## Text provided
- - -

Writer Brannon Braga initially conceived of the episode as centered on Captain Picard, rather than Worf. It was only when planning out the story that he realised that there would not be a great deal of personal differences across realities with Picard. As such, he decided to include Worf as the main character, and chose to place him in a romance with Troi as he felt that most people would not have expected it. Braga considered writing Tasha Yar into the episode, but he felt that this would have copied "Yesterday's Enterprise", so he replaced her with Wesley Crusher, played by Wil Wheaton. Further changes were made to the script as Braga had intended for Worf to be sung "Happy Birthday to You" in the Klingon language, but the cost for the rights to the song would have been prohibitive and so the idea was dropped.

Executive producer Jeri Taylor approved the initial outline but was concerned that it might be potentially confusing. She was happy with the outcome and described it as having "worked like gangbusters". She felt that the Worf/Troi romance had been subtly played by the writers on the show since the fifth season episode "Ethics" and had been an ambition on the show since "A Fistful of Datas" in the sixth season. After being included in "Parallels", the relationship was featured several times during the final season of The Next Generation. Michael Piller was not enthused with the initial idea, but Taylor felt that the means by which it evolved saved it.

- - -

## Records supplied
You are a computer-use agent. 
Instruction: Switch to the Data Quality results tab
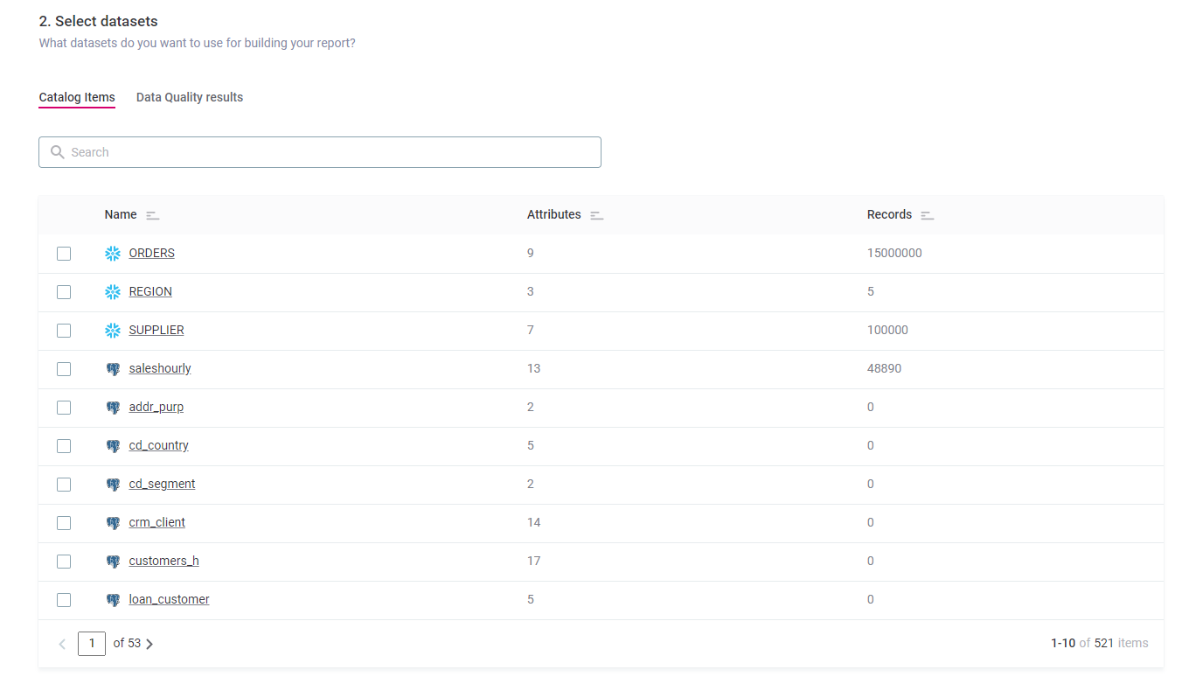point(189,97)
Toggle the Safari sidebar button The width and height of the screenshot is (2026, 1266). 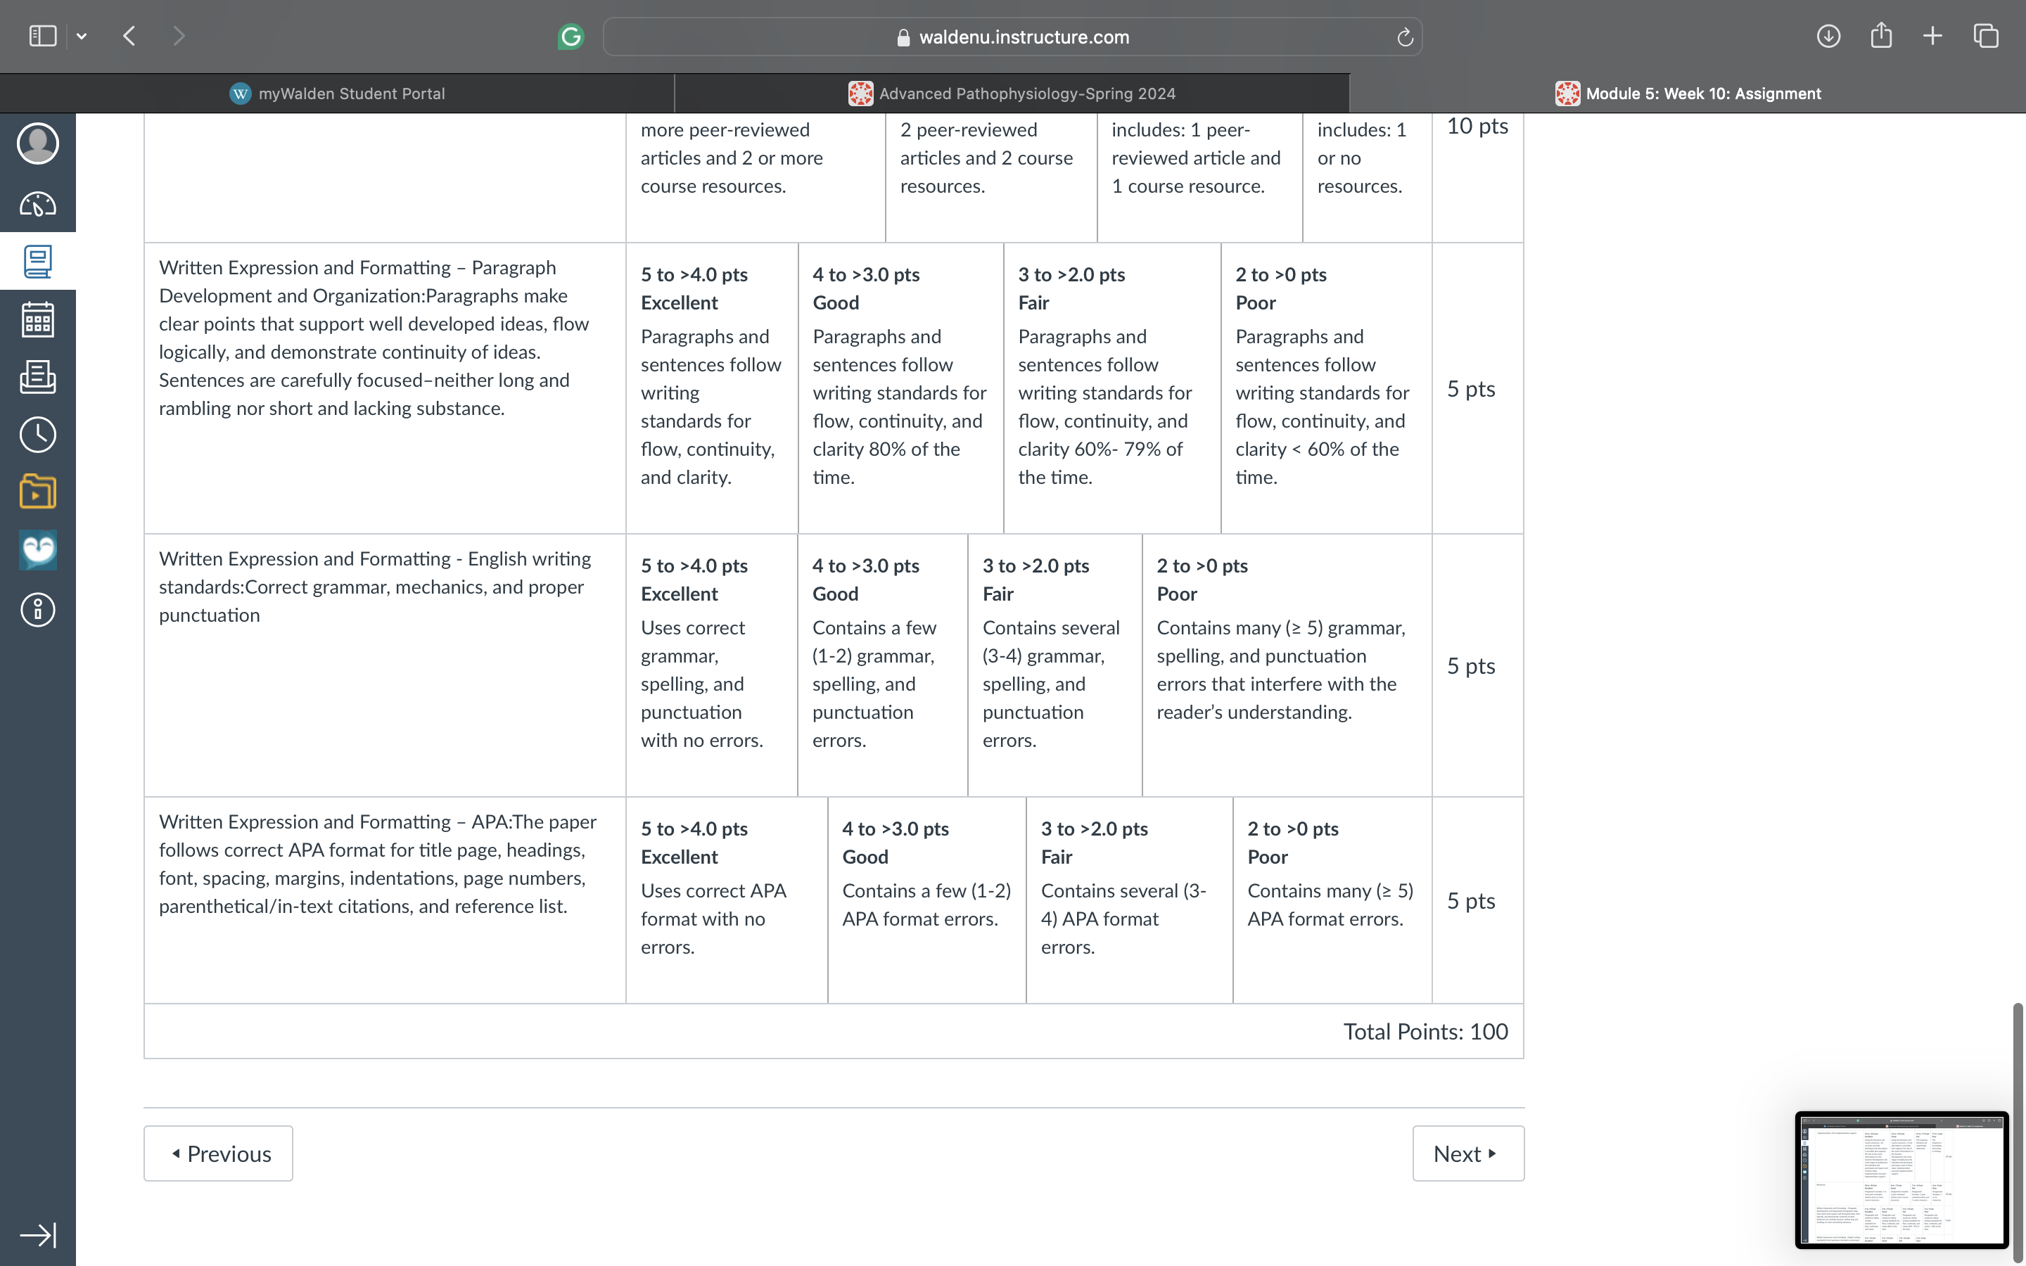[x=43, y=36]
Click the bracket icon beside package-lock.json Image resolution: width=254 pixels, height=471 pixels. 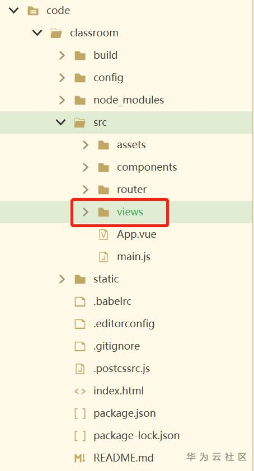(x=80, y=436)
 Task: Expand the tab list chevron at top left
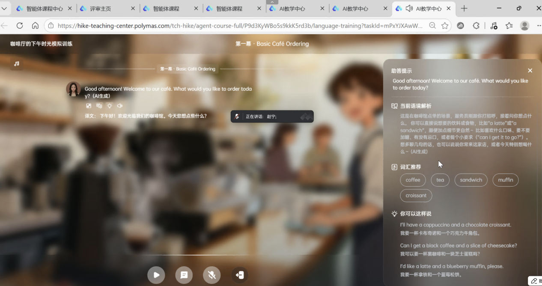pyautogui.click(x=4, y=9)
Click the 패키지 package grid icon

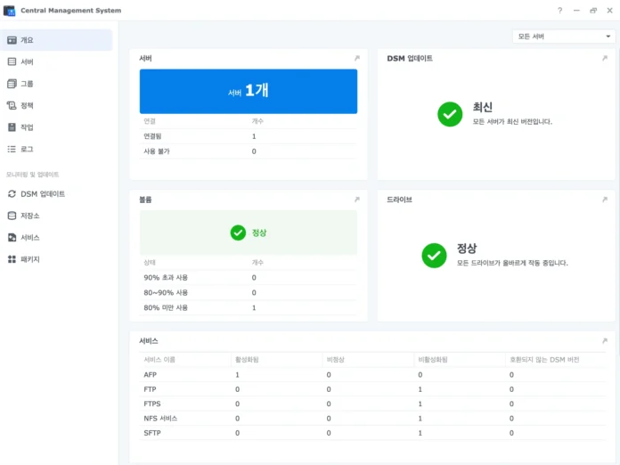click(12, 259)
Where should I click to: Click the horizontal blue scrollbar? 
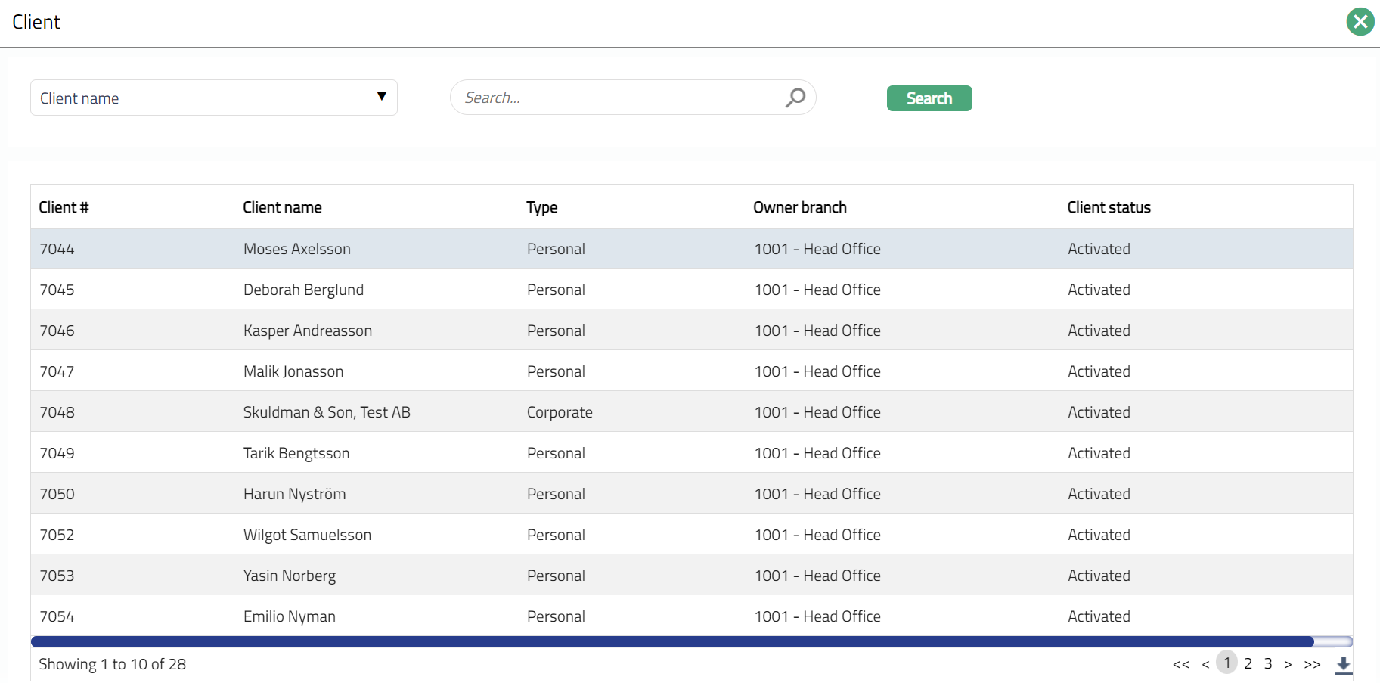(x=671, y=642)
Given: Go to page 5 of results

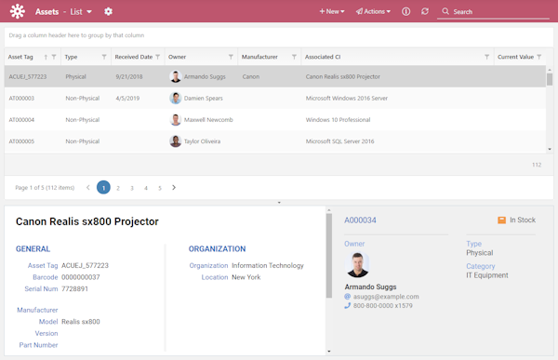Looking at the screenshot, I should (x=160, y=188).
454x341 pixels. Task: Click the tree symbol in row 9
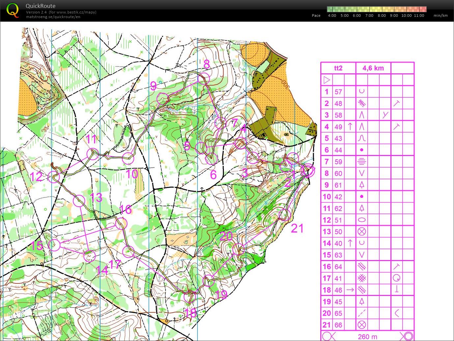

- - -

## What you will do
According to the text about the making of "Parallels," which character did Brannon Braga use in place of Tasha Yar?

## Written response
Wesley Crusher, played by Wil Wheaton.